**YOUR TASK:** Repeat nothing but the lines below running from the one containing "Task: Click the blue" to the one containing "Given: Select the". Keep both end lines.

**RECORDS TO USE:**

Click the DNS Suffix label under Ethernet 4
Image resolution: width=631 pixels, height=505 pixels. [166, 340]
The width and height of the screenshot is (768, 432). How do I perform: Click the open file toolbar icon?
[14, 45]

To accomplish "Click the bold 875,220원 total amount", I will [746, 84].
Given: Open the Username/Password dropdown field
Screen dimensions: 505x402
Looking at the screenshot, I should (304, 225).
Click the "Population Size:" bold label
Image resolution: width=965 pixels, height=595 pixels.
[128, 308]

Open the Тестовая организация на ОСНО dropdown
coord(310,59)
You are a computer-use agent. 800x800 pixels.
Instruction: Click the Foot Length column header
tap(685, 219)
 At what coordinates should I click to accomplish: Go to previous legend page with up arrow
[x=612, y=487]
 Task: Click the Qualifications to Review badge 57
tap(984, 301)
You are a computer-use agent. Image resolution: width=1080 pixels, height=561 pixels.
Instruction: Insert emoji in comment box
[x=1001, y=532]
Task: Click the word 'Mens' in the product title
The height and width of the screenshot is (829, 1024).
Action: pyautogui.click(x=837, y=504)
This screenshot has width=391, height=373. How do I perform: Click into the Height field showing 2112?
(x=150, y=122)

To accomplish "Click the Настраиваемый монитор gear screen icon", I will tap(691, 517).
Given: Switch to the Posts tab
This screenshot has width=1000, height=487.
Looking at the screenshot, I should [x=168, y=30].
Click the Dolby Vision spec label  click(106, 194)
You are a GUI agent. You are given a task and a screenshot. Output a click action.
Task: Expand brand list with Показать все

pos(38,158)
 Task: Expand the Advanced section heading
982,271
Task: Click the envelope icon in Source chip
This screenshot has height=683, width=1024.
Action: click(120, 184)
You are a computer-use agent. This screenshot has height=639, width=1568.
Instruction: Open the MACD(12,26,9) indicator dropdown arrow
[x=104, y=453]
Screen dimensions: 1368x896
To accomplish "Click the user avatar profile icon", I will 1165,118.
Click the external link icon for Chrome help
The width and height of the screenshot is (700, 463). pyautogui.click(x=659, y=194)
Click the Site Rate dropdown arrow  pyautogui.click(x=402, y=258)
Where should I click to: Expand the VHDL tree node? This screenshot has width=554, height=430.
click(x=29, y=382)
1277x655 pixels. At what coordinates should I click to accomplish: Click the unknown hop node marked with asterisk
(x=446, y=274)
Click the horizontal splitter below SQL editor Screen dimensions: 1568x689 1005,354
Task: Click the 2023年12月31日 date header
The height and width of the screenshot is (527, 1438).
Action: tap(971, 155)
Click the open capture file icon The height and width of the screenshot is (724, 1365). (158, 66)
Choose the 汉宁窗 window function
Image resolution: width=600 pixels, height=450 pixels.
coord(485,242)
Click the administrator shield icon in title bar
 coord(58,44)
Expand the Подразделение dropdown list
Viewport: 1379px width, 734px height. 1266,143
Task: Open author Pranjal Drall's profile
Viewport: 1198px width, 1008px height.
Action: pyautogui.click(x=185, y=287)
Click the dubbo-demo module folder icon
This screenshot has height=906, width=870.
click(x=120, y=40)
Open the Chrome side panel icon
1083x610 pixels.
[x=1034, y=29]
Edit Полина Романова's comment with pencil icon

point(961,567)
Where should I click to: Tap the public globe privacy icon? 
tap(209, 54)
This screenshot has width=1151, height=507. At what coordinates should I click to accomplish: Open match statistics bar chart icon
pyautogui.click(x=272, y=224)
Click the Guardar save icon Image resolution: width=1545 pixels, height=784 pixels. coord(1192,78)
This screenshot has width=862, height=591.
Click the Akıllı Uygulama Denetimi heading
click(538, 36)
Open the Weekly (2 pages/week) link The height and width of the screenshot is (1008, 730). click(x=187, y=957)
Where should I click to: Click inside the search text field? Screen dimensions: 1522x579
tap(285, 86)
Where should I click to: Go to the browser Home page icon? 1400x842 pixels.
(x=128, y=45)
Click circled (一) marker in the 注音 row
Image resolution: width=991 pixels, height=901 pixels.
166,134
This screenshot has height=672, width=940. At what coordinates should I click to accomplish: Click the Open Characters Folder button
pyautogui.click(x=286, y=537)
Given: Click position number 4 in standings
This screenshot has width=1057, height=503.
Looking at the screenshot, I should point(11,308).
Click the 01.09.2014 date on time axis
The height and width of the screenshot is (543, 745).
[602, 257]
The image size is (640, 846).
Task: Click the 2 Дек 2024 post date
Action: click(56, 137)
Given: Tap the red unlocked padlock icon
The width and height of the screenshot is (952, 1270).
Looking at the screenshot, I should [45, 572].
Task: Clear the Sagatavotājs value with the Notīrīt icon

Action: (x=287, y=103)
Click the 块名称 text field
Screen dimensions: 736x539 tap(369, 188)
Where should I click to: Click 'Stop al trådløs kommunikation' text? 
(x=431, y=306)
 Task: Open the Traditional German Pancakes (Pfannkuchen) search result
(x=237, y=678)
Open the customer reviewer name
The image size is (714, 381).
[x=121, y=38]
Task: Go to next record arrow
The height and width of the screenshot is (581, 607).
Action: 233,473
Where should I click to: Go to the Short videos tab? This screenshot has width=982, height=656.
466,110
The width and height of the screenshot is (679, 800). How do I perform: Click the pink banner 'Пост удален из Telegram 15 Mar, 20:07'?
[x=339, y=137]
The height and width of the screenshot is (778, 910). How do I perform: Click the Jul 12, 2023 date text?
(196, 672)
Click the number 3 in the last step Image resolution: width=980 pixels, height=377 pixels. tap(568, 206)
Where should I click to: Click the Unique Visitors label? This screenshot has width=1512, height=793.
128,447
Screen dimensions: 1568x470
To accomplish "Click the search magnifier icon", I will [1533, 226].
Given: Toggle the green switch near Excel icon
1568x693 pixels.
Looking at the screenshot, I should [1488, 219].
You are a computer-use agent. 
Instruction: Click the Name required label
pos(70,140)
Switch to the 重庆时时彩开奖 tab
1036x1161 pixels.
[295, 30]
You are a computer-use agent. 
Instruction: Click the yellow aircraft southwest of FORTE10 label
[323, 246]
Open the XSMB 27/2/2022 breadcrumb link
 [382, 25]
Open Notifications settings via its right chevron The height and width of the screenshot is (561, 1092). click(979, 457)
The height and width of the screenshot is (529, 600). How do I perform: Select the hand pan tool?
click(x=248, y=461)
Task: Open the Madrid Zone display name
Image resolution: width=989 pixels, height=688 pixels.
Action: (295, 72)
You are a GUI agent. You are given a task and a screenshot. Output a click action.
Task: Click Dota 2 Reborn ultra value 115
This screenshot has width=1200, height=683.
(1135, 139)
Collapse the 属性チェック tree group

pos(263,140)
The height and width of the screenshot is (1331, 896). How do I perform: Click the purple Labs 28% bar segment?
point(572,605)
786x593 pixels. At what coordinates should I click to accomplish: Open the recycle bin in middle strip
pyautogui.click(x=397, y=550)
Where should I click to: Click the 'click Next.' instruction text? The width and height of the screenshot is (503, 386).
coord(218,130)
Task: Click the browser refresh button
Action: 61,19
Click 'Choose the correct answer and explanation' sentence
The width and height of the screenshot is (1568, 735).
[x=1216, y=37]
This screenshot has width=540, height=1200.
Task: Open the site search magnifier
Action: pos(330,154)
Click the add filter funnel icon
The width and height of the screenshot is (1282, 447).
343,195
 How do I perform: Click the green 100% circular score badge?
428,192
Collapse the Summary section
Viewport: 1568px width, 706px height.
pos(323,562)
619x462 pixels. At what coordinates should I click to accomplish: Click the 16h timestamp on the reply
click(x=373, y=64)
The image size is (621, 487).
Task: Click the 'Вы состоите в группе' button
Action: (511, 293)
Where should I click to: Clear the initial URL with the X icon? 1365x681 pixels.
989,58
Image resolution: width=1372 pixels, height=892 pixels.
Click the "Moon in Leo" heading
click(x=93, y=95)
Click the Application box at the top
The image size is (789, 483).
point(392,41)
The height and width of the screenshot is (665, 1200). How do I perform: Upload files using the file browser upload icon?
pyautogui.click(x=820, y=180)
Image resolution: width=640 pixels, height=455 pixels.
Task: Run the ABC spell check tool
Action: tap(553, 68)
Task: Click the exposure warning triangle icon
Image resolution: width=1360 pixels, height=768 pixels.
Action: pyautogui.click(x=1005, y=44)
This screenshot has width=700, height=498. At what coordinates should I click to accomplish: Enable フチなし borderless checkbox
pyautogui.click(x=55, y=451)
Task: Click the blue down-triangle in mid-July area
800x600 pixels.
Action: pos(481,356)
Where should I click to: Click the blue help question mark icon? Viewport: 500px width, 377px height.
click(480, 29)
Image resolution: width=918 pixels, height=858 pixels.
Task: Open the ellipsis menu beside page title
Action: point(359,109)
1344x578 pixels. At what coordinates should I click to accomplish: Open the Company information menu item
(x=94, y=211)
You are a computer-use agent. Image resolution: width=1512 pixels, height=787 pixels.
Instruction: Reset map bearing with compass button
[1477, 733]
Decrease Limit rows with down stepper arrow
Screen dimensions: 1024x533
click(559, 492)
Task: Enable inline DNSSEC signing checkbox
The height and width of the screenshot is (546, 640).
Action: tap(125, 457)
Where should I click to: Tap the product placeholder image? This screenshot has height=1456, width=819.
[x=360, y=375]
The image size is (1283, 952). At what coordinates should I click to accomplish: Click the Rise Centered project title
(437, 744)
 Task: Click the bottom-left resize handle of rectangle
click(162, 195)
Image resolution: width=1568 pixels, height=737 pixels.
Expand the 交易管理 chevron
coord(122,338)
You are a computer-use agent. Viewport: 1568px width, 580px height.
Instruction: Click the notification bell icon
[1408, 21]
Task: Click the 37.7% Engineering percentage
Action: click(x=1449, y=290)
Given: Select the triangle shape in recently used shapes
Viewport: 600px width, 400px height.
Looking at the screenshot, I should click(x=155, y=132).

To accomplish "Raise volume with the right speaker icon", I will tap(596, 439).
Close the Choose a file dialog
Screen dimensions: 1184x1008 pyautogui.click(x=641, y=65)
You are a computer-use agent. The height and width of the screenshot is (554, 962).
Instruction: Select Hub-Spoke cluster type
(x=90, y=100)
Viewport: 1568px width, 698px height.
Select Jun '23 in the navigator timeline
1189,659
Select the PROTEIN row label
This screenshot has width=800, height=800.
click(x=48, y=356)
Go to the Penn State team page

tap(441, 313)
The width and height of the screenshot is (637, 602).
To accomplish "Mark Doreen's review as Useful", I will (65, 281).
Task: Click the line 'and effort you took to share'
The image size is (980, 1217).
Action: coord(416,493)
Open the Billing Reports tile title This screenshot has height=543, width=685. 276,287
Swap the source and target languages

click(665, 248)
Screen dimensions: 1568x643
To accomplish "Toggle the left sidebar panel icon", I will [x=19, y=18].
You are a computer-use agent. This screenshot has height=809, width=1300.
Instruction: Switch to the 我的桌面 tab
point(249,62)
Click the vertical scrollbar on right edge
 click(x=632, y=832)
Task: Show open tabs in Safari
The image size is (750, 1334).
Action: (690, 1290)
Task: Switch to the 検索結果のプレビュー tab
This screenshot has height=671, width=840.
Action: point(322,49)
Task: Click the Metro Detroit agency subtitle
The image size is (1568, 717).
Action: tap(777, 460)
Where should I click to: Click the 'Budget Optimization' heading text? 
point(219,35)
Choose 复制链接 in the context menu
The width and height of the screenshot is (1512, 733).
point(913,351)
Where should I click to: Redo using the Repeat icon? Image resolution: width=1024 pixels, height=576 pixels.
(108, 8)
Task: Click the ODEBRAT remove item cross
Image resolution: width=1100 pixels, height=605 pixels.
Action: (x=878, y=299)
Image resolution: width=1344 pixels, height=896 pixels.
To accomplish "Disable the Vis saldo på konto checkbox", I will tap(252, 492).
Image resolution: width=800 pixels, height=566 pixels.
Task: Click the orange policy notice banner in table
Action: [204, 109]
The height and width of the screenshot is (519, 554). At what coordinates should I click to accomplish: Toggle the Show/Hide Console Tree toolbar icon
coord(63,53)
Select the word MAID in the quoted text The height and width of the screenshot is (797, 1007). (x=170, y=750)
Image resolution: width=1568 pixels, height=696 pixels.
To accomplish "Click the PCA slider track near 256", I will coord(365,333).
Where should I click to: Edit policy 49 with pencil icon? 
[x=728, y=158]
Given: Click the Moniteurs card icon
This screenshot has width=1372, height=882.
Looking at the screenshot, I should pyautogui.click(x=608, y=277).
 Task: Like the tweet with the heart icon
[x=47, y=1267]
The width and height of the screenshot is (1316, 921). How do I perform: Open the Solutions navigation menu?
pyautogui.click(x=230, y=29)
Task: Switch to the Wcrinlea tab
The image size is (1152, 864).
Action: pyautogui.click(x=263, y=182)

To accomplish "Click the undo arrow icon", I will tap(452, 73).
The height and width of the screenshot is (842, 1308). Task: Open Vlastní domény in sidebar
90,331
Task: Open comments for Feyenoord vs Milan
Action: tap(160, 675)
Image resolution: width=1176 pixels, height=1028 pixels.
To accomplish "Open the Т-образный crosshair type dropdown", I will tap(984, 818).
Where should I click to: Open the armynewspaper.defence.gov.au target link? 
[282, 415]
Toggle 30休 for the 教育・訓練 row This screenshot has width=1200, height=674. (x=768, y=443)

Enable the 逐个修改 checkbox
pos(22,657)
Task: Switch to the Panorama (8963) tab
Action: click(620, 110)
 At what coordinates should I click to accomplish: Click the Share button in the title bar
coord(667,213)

**RESULT FOR THIS TASK:**
Task: Click the blue down-triangle in mid-July area
800x600 pixels.
Action: pos(481,356)
Where should I click to: Click the blue help question mark icon? Viewport: 500px width, 377px height.
click(480, 29)
Image resolution: width=918 pixels, height=858 pixels.
Task: Open the ellipsis menu beside page title
Action: point(359,109)
1344x578 pixels. At what coordinates should I click to accomplish: Open the Company information menu item
(x=94, y=211)
You are a computer-use agent. Image resolution: width=1512 pixels, height=787 pixels.
Instruction: Reset map bearing with compass button
[1477, 733]
Decrease Limit rows with down stepper arrow
Screen dimensions: 1024x533
click(559, 492)
Task: Enable inline DNSSEC signing checkbox
The height and width of the screenshot is (546, 640).
Action: tap(125, 457)
Where should I click to: Tap the product placeholder image? This screenshot has height=1456, width=819.
[x=360, y=375]
The image size is (1283, 952). At what coordinates should I click to accomplish: Click the Rise Centered project title
(437, 744)
 Task: Click the bottom-left resize handle of rectangle
click(162, 195)
Image resolution: width=1568 pixels, height=737 pixels.
Expand the 交易管理 chevron
coord(122,338)
You are a computer-use agent. Viewport: 1568px width, 580px height.
Instruction: Click the notification bell icon
[1408, 21]
Task: Click the 37.7% Engineering percentage
Action: click(x=1449, y=290)
Given: Select the triangle shape in recently used shapes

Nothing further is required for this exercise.